Cecilia Montejo, a member of Cooperativa Agrícola Integral Unión Huista R.L., said their grant from the Mesoamerican Territorial Fund has allowed the organization to concentrate their efforts where they are most valuable. “We’re not looking for a profit here. What we do want is to help our members,” she said. “In Utz Che’, we really care for our community and the development of all our members.”

Mesoamerican Territorial Fund’s grantmaking extends to a wide spectrum of community-based entrepreneurial and economic activities that create opportunities for IP and LC communities to thrive. It recently provided seed capital to a women-run restaurant on the coast of Guatemala, allowing the owners to provide for their families, as well as helped fund efforts to ensure tenure rights over forest land for Indigenous Peoples in the northern part of the country. The fund has also supported women and young people who started small businesses that sustainably export regional staples such as cocoa. 

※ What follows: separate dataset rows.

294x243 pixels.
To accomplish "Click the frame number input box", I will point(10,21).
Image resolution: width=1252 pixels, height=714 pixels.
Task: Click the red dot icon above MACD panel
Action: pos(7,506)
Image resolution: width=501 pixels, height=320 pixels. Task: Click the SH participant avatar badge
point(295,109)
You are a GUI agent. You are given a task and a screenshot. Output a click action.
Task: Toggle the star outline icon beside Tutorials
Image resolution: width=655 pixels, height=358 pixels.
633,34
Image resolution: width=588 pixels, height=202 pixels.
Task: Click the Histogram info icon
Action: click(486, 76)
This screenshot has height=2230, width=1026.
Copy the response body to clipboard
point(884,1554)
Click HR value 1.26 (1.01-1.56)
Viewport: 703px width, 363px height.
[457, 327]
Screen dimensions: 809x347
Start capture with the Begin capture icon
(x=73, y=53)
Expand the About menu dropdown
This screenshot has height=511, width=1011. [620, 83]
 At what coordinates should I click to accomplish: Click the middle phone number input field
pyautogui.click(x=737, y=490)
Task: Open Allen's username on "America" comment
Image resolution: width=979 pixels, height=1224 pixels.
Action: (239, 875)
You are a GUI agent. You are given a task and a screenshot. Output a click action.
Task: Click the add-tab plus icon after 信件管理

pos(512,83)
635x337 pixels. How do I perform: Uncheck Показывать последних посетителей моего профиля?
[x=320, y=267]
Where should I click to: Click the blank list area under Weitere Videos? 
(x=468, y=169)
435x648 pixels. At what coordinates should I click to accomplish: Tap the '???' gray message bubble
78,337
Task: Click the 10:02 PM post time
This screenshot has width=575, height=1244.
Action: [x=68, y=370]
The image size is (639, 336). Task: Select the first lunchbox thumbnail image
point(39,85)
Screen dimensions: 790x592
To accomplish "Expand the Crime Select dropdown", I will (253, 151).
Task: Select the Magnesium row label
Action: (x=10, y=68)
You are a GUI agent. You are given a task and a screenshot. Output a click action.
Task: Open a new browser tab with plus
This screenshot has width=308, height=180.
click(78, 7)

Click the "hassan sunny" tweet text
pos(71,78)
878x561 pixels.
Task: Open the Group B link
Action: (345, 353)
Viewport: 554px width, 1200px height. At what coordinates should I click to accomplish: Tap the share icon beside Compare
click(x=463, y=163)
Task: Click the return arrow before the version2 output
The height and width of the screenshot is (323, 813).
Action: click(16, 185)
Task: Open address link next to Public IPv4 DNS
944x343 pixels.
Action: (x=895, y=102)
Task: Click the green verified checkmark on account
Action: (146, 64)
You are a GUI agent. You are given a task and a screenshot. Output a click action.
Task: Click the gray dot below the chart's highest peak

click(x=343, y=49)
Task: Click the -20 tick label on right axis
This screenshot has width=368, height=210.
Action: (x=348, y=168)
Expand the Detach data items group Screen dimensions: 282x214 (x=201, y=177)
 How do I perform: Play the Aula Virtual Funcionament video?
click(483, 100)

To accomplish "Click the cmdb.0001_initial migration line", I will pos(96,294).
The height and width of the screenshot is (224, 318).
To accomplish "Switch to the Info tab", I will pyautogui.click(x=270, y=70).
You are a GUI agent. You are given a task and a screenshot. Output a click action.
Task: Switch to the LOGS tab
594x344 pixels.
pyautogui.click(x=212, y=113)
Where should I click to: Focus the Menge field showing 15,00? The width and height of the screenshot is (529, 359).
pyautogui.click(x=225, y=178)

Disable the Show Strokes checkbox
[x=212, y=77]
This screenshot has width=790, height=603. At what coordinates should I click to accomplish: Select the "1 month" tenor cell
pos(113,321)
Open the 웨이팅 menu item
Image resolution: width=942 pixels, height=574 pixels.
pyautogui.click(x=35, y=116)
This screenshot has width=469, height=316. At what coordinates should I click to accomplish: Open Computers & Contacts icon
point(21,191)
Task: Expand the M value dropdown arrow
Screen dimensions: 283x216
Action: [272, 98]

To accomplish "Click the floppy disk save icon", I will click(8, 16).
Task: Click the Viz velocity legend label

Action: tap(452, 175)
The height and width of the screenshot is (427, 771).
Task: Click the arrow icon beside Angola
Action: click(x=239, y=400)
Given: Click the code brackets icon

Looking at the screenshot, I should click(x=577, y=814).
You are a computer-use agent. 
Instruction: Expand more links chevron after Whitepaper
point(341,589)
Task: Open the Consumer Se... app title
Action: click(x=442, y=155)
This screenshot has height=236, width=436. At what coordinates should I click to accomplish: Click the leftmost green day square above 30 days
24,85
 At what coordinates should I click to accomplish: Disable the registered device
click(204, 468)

“What is needed on the ground is to invest in the forest and, importantly, in the people that live there and take care of it,” says Hernandez. “It is in the interest of humanity to keep working directly with communities, directly with Indigenous Peoples.”

Network of Community Funds From the Brazilian Amazon

A moment of celebration during the launch of Podáali’s second call for proposals at the 20th annual Acampamento Terra Livre, one of Brazil’s largest Indigenous gatherings.

The Network of Community Funds From the Brazilian Amazon aligns nine territorial funds that support Indigenous, Afro-descendant, and local communities. Established in 2023 at the Pan-Amazonian Social Forum in Belém of Pará, Brazil, a conference dedicated to the Amazon region and the many peoples who live in it, the Network is building solidarity among community funds in the Brazilian Amazon.

To help community-led funds achieve their shared conservation and tenure rights goals, the network offers a space of collective learning and reflection about fundraising. They discuss ways to improve their leverage with the donor community and promote true solidarity and partnership as essential philanthropic values, while developing strategies to offer rapid-response support to communities during moments of environmental crisis like floods or wildfires. 

Its members include Podáali, the first Indigenous-led fund to serve the country’s entire Amazonian region. Podáali’s mission is to strengthen Indigenous communities’ rights, autonomy, and territorial and environmental management in the Brazilian Amazon, with an emphasis on redistributing resources to them. Another member is Mizizi Dudu, the first Quilombola-led fund based in the state of Pará, which supports Quilombola communities’ land rights, economic participation, and capacity-building efforts. The Interstate Movement of Babassu Coconut Breakers (MIQCB) is a women-led fund that promotes economic opportunities for babassu coconut breakers and protections for their collective territories.

As a whole, the network supports the collective advocacy of its members, encouraging the donor community to improve its grantmaking by responding to realities on the ground and adapting to the communities’ terms. 

“The network is here to strengthen our voices as the Amazon,” said Claudia Soares Baré, secretary director of Podáali. “Many territories don’t have access to telephones or the internet. We are not going to force communities to have complex bureaucracies.”


“As a network, we don’t want to just discuss funding. We want to be protagonists. We want to have collective power and self-determination.”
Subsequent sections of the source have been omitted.